Paclitaxel and carboplatinum           14.7 months              10.3 months

every 3 weeks

And that was the only conclusion the authors came to. So I made a table of the results in a way that I could understand, and found the only inferior result was 3 weekly treatment without Bevacizumab. I went back to the GOG 218 study and found that the benefit of Bevacizumab was increasing PFS to 14.1 months. Granted, one cannot compare across trials (different patient groups, etc), but weekly Paclitaxel with 3 weekly Carboplatinum without Bevacizumab is at least in the same ballpark PFS. So why is Bevacizumab (expensive, has toxicity) now a standard recommendation? Dose dense, metronomic use of paclitaxel seems to have an equivalent antiangiogenic effect.

I wish the study authors had further discussed this issue. However they do add “in addition, comparative effectiveness studies are needed with consideration of economic costs. Although paclitaxel and carboplatin administered every 3 weeks and combined with bevacizumab may be more convenient than weekly paclitaxel and carboplatin without bevacizumab, the every-3-week regimen is also associated with higher costs, with an incremental cost-effectiveness ratio as calculated by others of $401,088 versus $5,809 per progression-free life–year saved.”

When clinical trials are conducted, enormous amounts of complicated statistics are involved.
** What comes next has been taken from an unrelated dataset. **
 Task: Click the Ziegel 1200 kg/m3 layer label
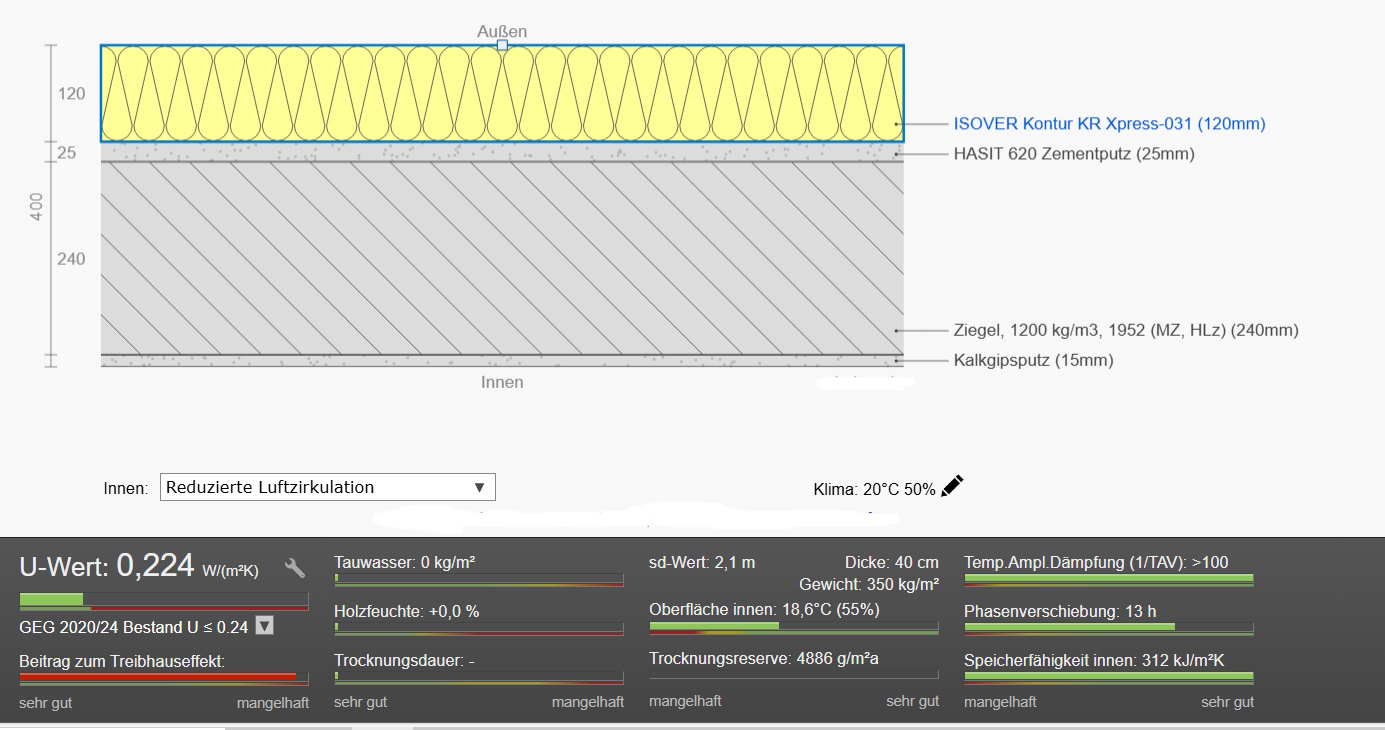click(1126, 330)
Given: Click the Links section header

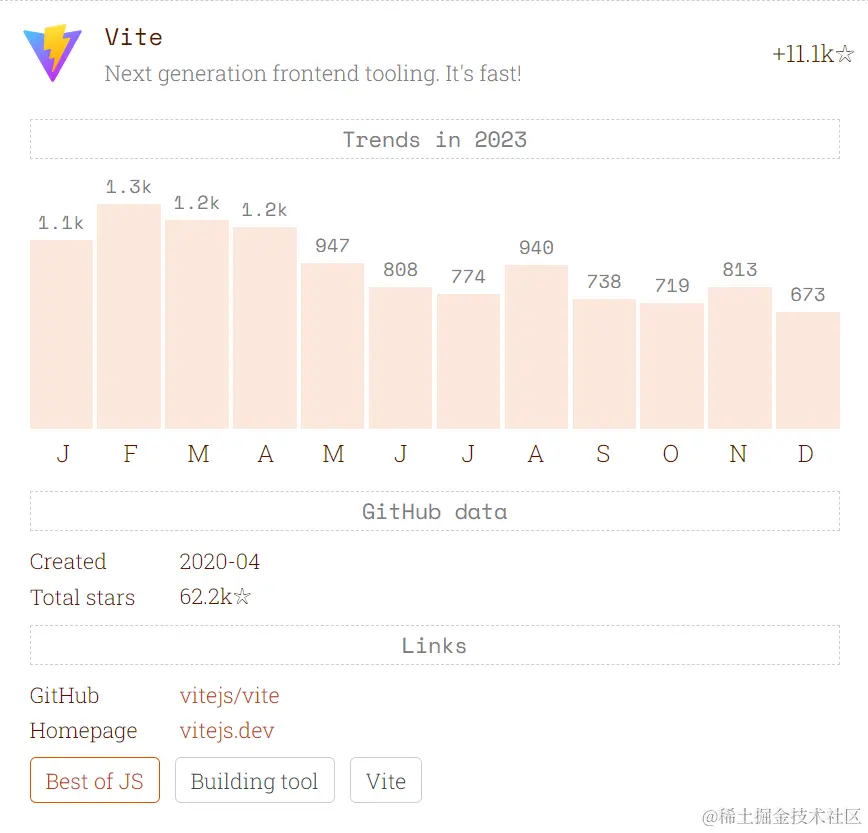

The question to be answered, for example drug X in schedule P, or schedule Q, OR drug X vs Drug X+Y in schedule P vs Q is proposed. The statisticians determine how many patients need to be enrolled to be able to answer the question. The enrolled patients need to be balanced between all the groups regarding their clinical characteristics. Analyses of the results are done periodically as the trial progresses, to make sure that if one group is doing far better, or worse than the others, it is ethical for the trial to continue. At the end of the trial, the statisticians go to work on the numbers, and produce graphs and tables. These are buried in the body of the paper. The study authors then provide their conclusion in their discussion.

A practicing physician relies on the analysis and discussion.

Somewhere in the raw data there can be buried an alternate conclusion.